In other words, it seems that their token-predicting model has built itself what amounts to an internal model of the Othello board's state, which it is using to decide what moves to predict.
The paper is "Emergent world representations: Exploring a sequence model trained on a synthetic task" by Kenneth Li, Aspen Hopkins, David Bau, Fernanda Viégas, Hanspeter Pfister, and Martin Wattenberg; you can find it at https://arxiv.org/abs/2210.13382.
There is a nice expository blog post by Kenneth Li at https://thegradient.pub/othello/.
Some details that seem possibly-relevant:
- Their network has a 60-word input vocabulary (four of the 64 squares are filled when the game starts and can never be played in), 8 layers, an 8-head attention mechanism, and a 512-dimensional hidden space. (I don't know enough about transformers to know whether this in fact tells you everything important about the structure.)
- They tried training on two datasets, one of real high-level Othello games (about 140k games) and one of synthetic games where all moves are random (about 20M games). Their model trained on synthetic games predicted legal moves 99.99% of the time, but the one trained on real well-played games only predicted legal moves about 95% of the time. (This suggests that their network isn't really big enough to capture legality and good strategy at the same time, I guess?)
- They got some evidence that their network isn't just memorizing game transcripts by training it on a 20M-game synthetic dataset where one of the four possible initial moves is never played. It still predicted legal moves 99.98% of the time when tested on the full range of legal positions. (I don't know what fraction of legal positions are reachable with the first move not having been C4; it will be more than 3/4 since there are transpositions. I doubt it's close to 99.98%, though, so it seems like the model is doing pretty well at finding legal moves in positions it hasn't seen.)

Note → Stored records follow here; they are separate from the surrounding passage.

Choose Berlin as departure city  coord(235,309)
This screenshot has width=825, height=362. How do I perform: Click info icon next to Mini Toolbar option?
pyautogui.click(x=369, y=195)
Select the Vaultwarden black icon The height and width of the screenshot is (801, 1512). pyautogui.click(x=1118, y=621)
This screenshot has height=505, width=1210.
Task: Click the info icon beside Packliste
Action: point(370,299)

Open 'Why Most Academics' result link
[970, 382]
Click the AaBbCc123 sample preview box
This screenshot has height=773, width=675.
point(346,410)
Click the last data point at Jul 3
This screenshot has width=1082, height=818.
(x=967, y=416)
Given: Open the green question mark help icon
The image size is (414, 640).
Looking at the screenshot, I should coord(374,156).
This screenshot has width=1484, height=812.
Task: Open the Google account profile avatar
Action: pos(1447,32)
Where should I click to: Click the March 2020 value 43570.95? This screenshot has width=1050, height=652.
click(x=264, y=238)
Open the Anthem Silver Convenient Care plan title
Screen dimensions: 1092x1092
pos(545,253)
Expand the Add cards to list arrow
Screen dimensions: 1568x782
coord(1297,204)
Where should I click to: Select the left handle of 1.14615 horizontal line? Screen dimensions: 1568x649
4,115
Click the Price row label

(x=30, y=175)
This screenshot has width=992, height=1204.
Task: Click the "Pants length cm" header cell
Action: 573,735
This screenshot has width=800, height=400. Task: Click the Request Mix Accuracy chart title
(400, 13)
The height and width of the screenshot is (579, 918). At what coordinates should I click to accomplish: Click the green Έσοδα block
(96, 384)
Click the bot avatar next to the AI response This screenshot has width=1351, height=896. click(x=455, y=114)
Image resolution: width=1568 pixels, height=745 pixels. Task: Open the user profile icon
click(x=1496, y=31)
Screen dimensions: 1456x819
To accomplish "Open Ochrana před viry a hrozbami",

- Using probes whose output is a linear function of the network activations doesn't do a good job of reconstructing the board state (error rate is ~25%, barely better than attempting the same thing from a randomly initialized network), but training 2-layer MLPs to do it gets the error rate down to ~5% for the network trained on synthetic games and ~12% for the one trained on championship games, whereas it doesn't help at all for the randomly trained network. (This suggests that whatever "world representation" the thing has learned isn't simply a matter of having an "E3 neuron" or whatever.)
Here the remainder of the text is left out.